• _Exercice proposé_
Reprenez la rédaction du texte sur le maître fondeur Eugène Rudier juste après sa dernière phrase.

• _Texte cité_
================
Extrait de L'Art et les artistes - tome 32, n°165, mars 1936.

Le Maître fondeur Eugène Rudier
d'après Paul Moreau-Vauthier (1)

[...] Notre époque a vu heureusement se former une famille de fondeurs qui laisseront eux aussi un nom dans l'histoire de la sculpture française.
Trois frères, François, Victor et Alexis Rudier se consacrèrent simultanément à la fonte des œuvres d'art; mais tandis que François et Victor exécutaient plutôt des statues et des statuettes, Alexis, dans sa fonderie, en 1874, rue de Saintonge, se limitait aux bibelots d'orfèvrerie en argent et en or, et occasionnellement aux bronzes d'art, de dimensions réduites.
A cette école minutieuse et précieuse par la joliesse et la finesse des modèles et le prix des matières, le fils d'Alexis, Eugène, formait son métier et son goût ; dans l'atmosphère des ateliers de fonte au sable, de ciselure, de patine, il apprenait consciencieusement, passionnément les secrets de la fonderie d'art. Cependant, dès ses débuts, il s'intéressait aux bronzes exécutés par ses oncles. C'est pourquoi, après le décès d'Alexis Rudier en 1897, Eugène, tandis que sa mère dirigeait encore la maison de la rue de Saintonge, commençait à couler d'un seul morceau, en fonte au sable, les esquisses sculptées par les fils de Mathurin Moreau.
Vers 1899, il entrait en relation avec Alexandre Charpentier, dont il exécutait les médailles d'un modèle vibrant et sensible et qui le présentait à son ami Jules Desbois.
Ce fut à Auteuil que le jeune Rudier fit connaissance avec Rodin, dans l'atelier du Boulevard Murat où Desbois avait succédé à Charpentier et où il terminait dernièrement son existence d'artiste probe, indépendant sincère, cette existence si bien remplie et si féconde en belles oeuvres.

Ateliers de Rudier - coulée de la fonte

Coulée de la fonte chez Eugène Rudier
Gallica, BNF

Ateliers de Rudier - ciselure Atelier de ciselure chez Rudier,
à droite un bronze de Rodin
Gallica, BNF

Ainsi, par une heureuse suite de circonstances, Eugène Rudier était conduit à travailler pour les meilleurs parmi les statuaires contemporains, et il développait sa maison en même temps que sa maîtrise et sa notoriété auprès des artistes. En effet, chacun connaissait la sévérité de Desbois et de Rodin vis-à-vis des mouleurs, praticiens, fondeurs, ciseleurs qui avaient la mission de reproduire leurs œuvres, et le fait de les savoir satisfaits de leur fondeur au point de lui confier tous leurs travaux, et de le recommander à leurs confrères, constituait le plus sûr garant de sa valeur.
================
• _Données fournies_
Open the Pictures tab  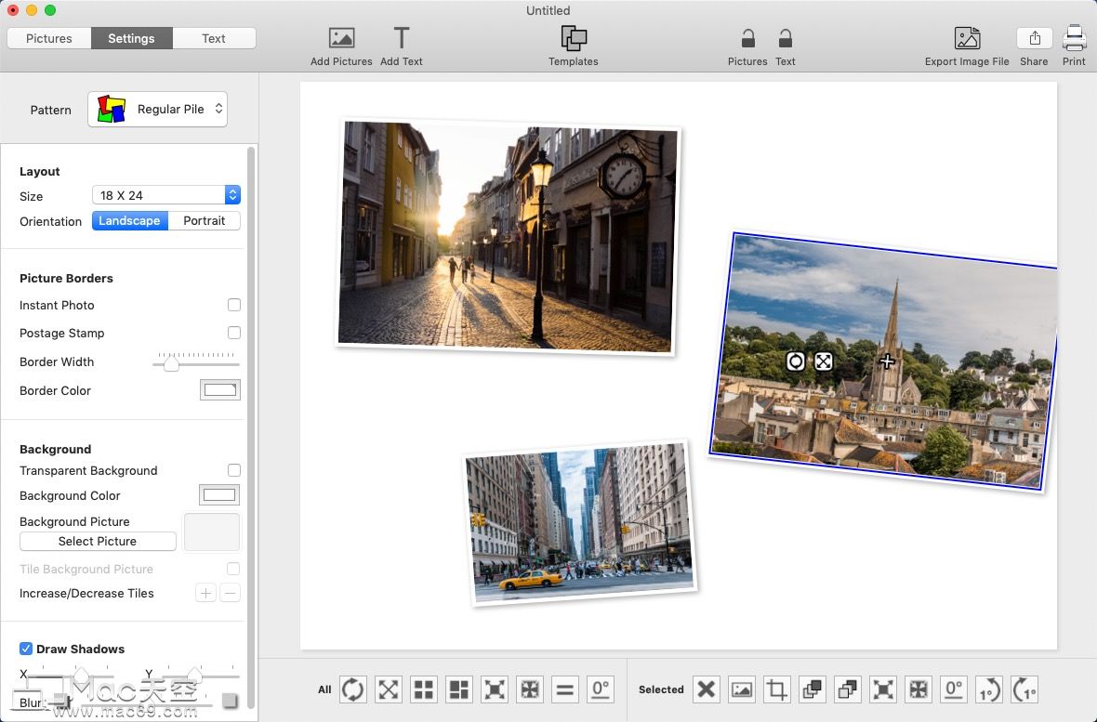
================
• _Résultat de l'exercice_
Après avoir réussi pour Rodin quelques petites sculptures, Eugène Rudier était chargé de fondre l'Age d'Airain, ce chef-d'oeuvre incontesté de la statuaire moderne, puis la grande figure émouvante d'Eve, le Penseur puissamment tourmenté, et la série dramatique des Bourgeois de Calais, enfin la Porte de l'Enfer, si impressionnante par toutes les scènes dont elle se hérisse, magistralement exécutée d'un seul morceau, ainsi que les autres statues.

Grande ombre (Rodin)

Les "ombres" de la Porte de l'Enfer de Rodin
fondues par Eugène Rudier.
Gallica, BNF

En même temps d'autres sculpteurs, des élèves de Rodin, tels que Bourdelle, Maillol, Despiau, s'adressaient au fondeur de leur maître. Il avait d'abord installé rue Olivier de Serres les ateliers indispensables pour les grandes pièces, sans abandonner l'orfèvrerie pour le compte des spécialistes réputés : Chaumet, Boucheron, Aucoc, etc.. D'ailleurs les statuaires français et étrangers, toujours plus nombreux, confiaient leurs statues et leurs monuments à Rudier dont les ateliers voyaient défiler le Victor Hugo et le Poilu de Jean Boucher, l'Edouard VII de Landowski, le Clos Sutter de Bouchard, le Roghi de Théodore Rivière, les Cerfs de Gardet, les groupes et les figures de Dardé, Max Blondaf, Mac Monnies, O'Connor, Yrurtia, etc..
Enfin l'État lui donnait la mission, singulièrement ardue, de restaurer les grands motifs décoratifs en plomb qui ornent les bassins du Château de Versailles, et dont la rouille avait rongé les armatures de fer.
Désormais, Eugène Rudier, élevé à la rude école du travail par ses parents et obstiné pour maintenir la haute qualité de ce travail, est le collaborateur diligent et dévoué des artistes. Émigrant dans la banlieue parisienne, à Malakoff, il établit là ses ateliers de moulages, de fontes, de ciselure, suivant ses méthodes personnelles, dont une longue et sûre expérience a confirmé l'excellence, avec son équipe d'ouvriers d'élite, toujours appliqués, soigneux, adroits, consciencieux.
Dans un bâtiment voisin, spécialement aménagé, il rassemble des sculptures, des bibelots, des tableaux, des dessins, un véritable musée, tandis que dans les collections réputées des cinq parties du monde, sur les places des capitales, dans les musées étrangers, les bronzes fondus par Rudier maintiennent le renom de la statuaire française.

Apollon de Bourdelle

Tête d'Apollon d'Antoine Bourdelle
fondue par Eugène Rudier.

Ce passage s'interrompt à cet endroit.